Условие задания -
Ответьте по отрывку о матери:
(а) В каких местах мать навещала родных к шестнадцати годам?
(б) Сколько порций мороженого подряд съел отец мальчиком в Иерусалиме?
(в) Ради чего мамин дед положил жизнь?

Выбранный фрагмент -
_ _ _

Ее идеалом, о котором она мне в детстве часто рассказывала, чтобы я тоже мог им восторгаться, был некий черкесский воин, честью, отвагой, военным искусством и благородством настоящий Галахад, но только более суровый и красочный, чем благочестивый христианский рыцарь. Где еврей спасался хитростью, не высовываясь в дурные времена, а в хорошие подымаясь и добиваясь успеха, черкесу мало было просто выжить, он завоевывал славу. И как раз такой герой был у нас в семье: мамин дед положил жизнь, защищая нищего еврея от толпы линчевателей. Но лучшим воплощением геройского семейного наследия была она сама. К шестнадцати годам она в разное время, одна, объездила чуть не полмира, навещая родных в Киеве, Москве, Лондоне, Манчестере и Соединенных Штатах. До Первой мировой войны такие разъезды молоденькой девушки без сопровождения были редкостью, в них проявились твердость духа, бесстрашие и уверенность — почти дерзость. Куда бы ни забрасывали ее поездки, а замужество и материнство еще умножили их, она всюду была как дома, и не потому, что приспосабливалась, а потому, что оставалась собой. Она чтит традиции, уважает людей, соблюдающих свои традиции, и сама гордо блюдет свои. Каждый дом, в котором мы поселялись, она превращала, по примеру своей матери, в реконструированный гарем с диванными подушками вдоль стен и с восточными коврами, как только они стали нам по карману. Гостей она принимала в шелковых турецких шароварах, схваченных на тонкой талии серебряным пояском. Она ухитрялась выделять в доме что-то вроде отгороженной женской половины для себя и дочерей — недаром фотографии нашей мамы крайне редко появлялись в прессе, даже во времена самых шумных газетных кампаний. По заветам предков, она обходилась с мужчинами в доме почтительнее, чем с женщинами, но покорности и зависимости не было в ее характере. Долг, целенаправленность и самодисциплина придавали ей твердости, как совершенно излишние корсеты, которые стягивали ее тонкий стан. Я никогда не видел мать днем неодетой и распоясанной или раскисшей и усталой, и когда бы в детстве я ни обнимал ее, у меня под руками оказывался тот самый корсет.
В продолжение темы различий в общности могу сказать, что оба моих родителя были люди чувственные, каждый по-своему. Отец любил поесть, мальчиком в Иерусалиме он однажды, как он сам рассказывал, вызвал у себя приступ аппендицита, съев подряд четырнадцать порций мороженого! Маме, правда, не приходилось бороться с таким соблазном, за всю взрослую жизнь она не прибавила в весе ни унции. Его юность была наполнена текстами, толкованиями, интеллектуальными и религиозными вопросами, а ее юность питалась более варварской культурой, почитающей тело и пять чувств, ловкость всадника, танцора и музыканта, а также негу паши, на исходе дня возлежащего на подушках в своем шатре. Она любуется богатыми шелками, чеканными узорами на рукоятке кинжала и вообще формами и красками Востока, его голосами, ароматами и изделиями. Все это для нее означает годы детства и сказочную землю, с чьими красотами не может соперничать больше ни одна страна; эту страсть унаследовал от нее и я.

_ _ _

Исходные данные -
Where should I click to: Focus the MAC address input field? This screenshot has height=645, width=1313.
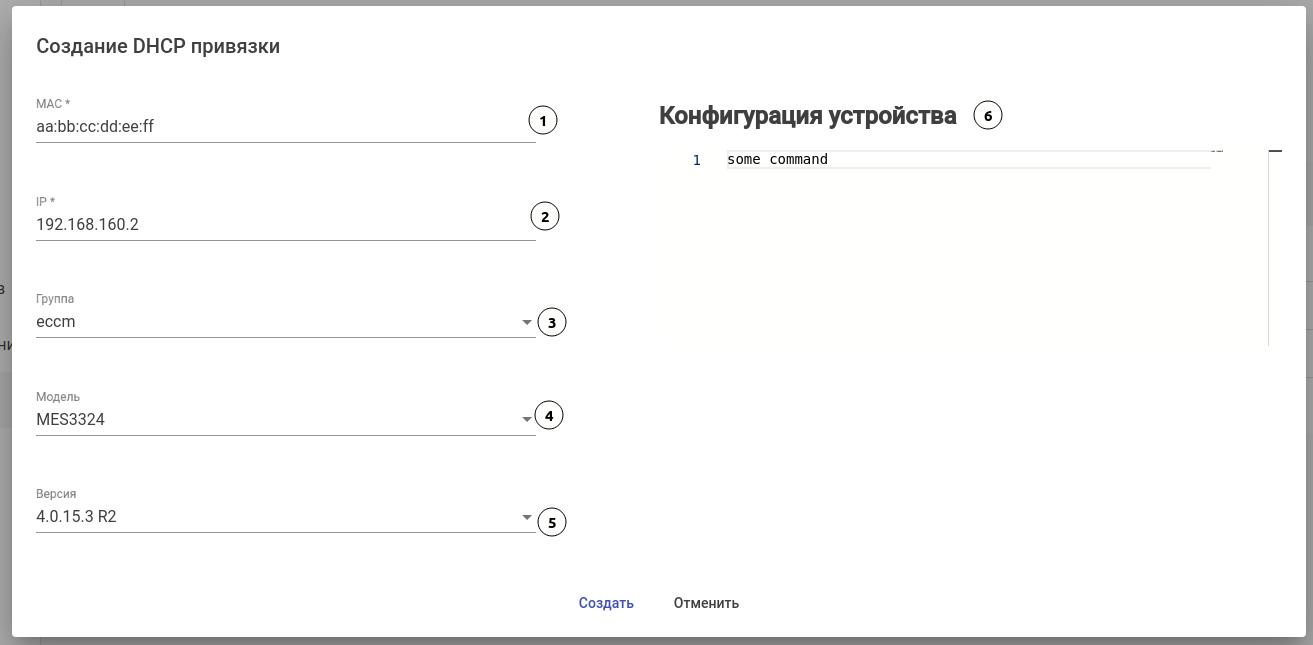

_ _ _

Ответ к заданию -
(а) В Киеве, Москве, Лондоне, Манчестере и Соединенных Штатах.
(б) Четырнадцать.
(в) Он защищал нищего еврея от толпы линчевателей.